Problem to work on: Since each line must match the original, copy out the records with no differences at all.

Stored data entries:
---
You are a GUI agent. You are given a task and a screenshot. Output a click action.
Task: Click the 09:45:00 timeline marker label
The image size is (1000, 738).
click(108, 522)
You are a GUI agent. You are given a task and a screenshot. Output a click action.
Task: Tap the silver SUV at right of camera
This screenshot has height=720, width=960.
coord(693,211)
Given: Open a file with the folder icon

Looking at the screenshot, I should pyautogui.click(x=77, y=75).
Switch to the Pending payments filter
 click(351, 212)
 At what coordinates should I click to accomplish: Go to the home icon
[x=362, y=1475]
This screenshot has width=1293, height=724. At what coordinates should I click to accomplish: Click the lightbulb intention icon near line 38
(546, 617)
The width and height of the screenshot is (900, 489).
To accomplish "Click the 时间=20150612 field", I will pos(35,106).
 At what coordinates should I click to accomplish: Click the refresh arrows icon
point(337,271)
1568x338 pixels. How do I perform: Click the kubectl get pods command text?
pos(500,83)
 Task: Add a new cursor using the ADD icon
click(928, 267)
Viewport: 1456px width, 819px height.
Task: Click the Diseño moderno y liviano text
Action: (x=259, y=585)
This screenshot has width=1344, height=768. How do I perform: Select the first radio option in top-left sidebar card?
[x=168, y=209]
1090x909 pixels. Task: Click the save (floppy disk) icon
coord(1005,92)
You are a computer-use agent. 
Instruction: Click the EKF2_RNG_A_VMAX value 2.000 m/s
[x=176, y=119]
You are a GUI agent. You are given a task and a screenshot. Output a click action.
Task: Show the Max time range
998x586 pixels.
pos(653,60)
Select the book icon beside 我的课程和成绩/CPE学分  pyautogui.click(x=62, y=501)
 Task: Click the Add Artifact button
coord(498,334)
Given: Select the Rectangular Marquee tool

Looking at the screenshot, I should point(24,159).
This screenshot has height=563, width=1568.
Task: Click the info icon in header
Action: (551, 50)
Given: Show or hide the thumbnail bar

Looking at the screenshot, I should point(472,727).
---
Exercise result:
You are a GUI agent. You are given a task and a screenshot. Output a click action.
Task: Click the 09:45:00 timeline marker label
The image size is (1000, 738).
click(108, 522)
You are a GUI agent. You are given a task and a screenshot. Output a click action.
Task: Tap the silver SUV at right of camera
This screenshot has height=720, width=960.
coord(693,211)
Given: Open a file with the folder icon

Looking at the screenshot, I should pyautogui.click(x=77, y=75).
Switch to the Pending payments filter
 click(351, 212)
 At what coordinates should I click to accomplish: Go to the home icon
[x=362, y=1475]
This screenshot has width=1293, height=724. At what coordinates should I click to accomplish: Click the lightbulb intention icon near line 38
(546, 617)
The width and height of the screenshot is (900, 489).
To accomplish "Click the 时间=20150612 field", I will pos(35,106).
 At what coordinates should I click to accomplish: Click the refresh arrows icon
point(337,271)
1568x338 pixels. How do I perform: Click the kubectl get pods command text?
pos(500,83)
 Task: Add a new cursor using the ADD icon
click(928, 267)
Viewport: 1456px width, 819px height.
Task: Click the Diseño moderno y liviano text
Action: (x=259, y=585)
This screenshot has width=1344, height=768. How do I perform: Select the first radio option in top-left sidebar card?
[x=168, y=209]
1090x909 pixels. Task: Click the save (floppy disk) icon
coord(1005,92)
You are a computer-use agent. 
Instruction: Click the EKF2_RNG_A_VMAX value 2.000 m/s
[x=176, y=119]
You are a GUI agent. You are given a task and a screenshot. Output a click action.
Task: Show the Max time range
998x586 pixels.
pos(653,60)
Select the book icon beside 我的课程和成绩/CPE学分  pyautogui.click(x=62, y=501)
 Task: Click the Add Artifact button
coord(498,334)
Given: Select the Rectangular Marquee tool

Looking at the screenshot, I should point(24,159).
This screenshot has height=563, width=1568.
Task: Click the info icon in header
Action: (551, 50)
Given: Show or hide the thumbnail bar

Looking at the screenshot, I should point(472,727).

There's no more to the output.